▸ Given information
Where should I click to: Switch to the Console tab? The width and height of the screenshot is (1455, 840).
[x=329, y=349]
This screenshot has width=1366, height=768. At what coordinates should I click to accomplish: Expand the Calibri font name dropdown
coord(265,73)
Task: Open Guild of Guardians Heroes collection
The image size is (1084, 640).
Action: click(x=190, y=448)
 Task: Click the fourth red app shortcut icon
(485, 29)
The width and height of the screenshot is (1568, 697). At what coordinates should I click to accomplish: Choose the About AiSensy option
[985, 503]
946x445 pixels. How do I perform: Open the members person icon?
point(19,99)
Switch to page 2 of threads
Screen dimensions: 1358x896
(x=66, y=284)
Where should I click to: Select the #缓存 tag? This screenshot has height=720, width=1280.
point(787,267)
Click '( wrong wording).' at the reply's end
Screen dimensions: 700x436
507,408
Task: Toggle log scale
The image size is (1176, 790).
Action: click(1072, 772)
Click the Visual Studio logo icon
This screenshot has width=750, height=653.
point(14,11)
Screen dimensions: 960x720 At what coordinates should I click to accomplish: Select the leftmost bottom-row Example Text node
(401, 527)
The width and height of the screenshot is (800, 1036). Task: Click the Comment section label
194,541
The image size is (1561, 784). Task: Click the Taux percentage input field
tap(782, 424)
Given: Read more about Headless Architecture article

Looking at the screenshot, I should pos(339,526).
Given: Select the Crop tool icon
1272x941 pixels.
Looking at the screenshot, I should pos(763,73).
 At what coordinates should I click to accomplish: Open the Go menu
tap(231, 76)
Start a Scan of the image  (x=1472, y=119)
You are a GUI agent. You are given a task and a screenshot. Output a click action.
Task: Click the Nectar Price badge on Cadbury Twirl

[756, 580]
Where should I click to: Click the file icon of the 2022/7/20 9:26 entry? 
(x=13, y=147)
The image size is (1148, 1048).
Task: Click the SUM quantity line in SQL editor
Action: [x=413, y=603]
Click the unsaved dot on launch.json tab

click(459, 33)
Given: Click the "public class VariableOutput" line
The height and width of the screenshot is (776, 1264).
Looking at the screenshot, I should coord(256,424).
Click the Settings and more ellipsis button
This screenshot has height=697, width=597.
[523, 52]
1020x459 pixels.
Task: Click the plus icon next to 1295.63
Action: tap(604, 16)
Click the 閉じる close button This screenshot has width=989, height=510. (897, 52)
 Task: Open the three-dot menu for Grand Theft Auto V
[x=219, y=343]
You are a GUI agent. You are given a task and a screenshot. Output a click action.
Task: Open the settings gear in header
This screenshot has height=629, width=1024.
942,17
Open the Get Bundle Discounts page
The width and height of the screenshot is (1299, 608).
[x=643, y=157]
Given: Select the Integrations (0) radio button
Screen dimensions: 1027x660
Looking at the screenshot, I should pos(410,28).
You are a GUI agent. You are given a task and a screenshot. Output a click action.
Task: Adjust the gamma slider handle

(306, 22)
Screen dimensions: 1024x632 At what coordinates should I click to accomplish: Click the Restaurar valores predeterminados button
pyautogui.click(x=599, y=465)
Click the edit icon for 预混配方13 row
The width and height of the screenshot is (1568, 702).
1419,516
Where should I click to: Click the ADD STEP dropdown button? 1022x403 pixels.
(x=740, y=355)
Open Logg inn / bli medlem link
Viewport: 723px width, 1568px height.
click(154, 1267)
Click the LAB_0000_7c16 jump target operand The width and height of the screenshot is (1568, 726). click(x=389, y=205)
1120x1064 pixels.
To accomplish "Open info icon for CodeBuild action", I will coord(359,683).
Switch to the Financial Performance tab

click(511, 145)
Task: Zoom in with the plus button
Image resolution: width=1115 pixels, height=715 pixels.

▸ Assigned task
Reproduce exactly the stretch of lines that starts at the one containing "Where should I click to: Click the file" and ends with the final line of the data, including both ends and nothing more.

▸ Written answer
Where should I click to: Click the file icon of the 2022/7/20 9:26 entry? 
(x=13, y=147)
The image size is (1148, 1048).
Task: Click the SUM quantity line in SQL editor
Action: [x=413, y=603]
Click the unsaved dot on launch.json tab

click(459, 33)
Given: Click the "public class VariableOutput" line
The height and width of the screenshot is (776, 1264).
Looking at the screenshot, I should coord(256,424).
Click the Settings and more ellipsis button
This screenshot has height=697, width=597.
[523, 52]
1020x459 pixels.
Task: Click the plus icon next to 1295.63
Action: tap(604, 16)
Click the 閉じる close button This screenshot has width=989, height=510. (897, 52)
 Task: Open the three-dot menu for Grand Theft Auto V
[x=219, y=343]
You are a GUI agent. You are given a task and a screenshot. Output a click action.
Task: Open the settings gear in header
This screenshot has height=629, width=1024.
942,17
Open the Get Bundle Discounts page
The width and height of the screenshot is (1299, 608).
[x=643, y=157]
Given: Select the Integrations (0) radio button
Screen dimensions: 1027x660
Looking at the screenshot, I should pos(410,28).
You are a GUI agent. You are given a task and a screenshot. Output a click action.
Task: Adjust the gamma slider handle

(306, 22)
Screen dimensions: 1024x632 At what coordinates should I click to accomplish: Click the Restaurar valores predeterminados button
pyautogui.click(x=599, y=465)
Click the edit icon for 预混配方13 row
The width and height of the screenshot is (1568, 702).
1419,516
Where should I click to: Click the ADD STEP dropdown button? 1022x403 pixels.
(x=740, y=355)
Open Logg inn / bli medlem link
Viewport: 723px width, 1568px height.
click(154, 1267)
Click the LAB_0000_7c16 jump target operand The width and height of the screenshot is (1568, 726). click(x=389, y=205)
1120x1064 pixels.
To accomplish "Open info icon for CodeBuild action", I will coord(359,683).
Switch to the Financial Performance tab

click(511, 145)
Task: Zoom in with the plus button
Image resolution: width=1115 pixels, height=715 pixels.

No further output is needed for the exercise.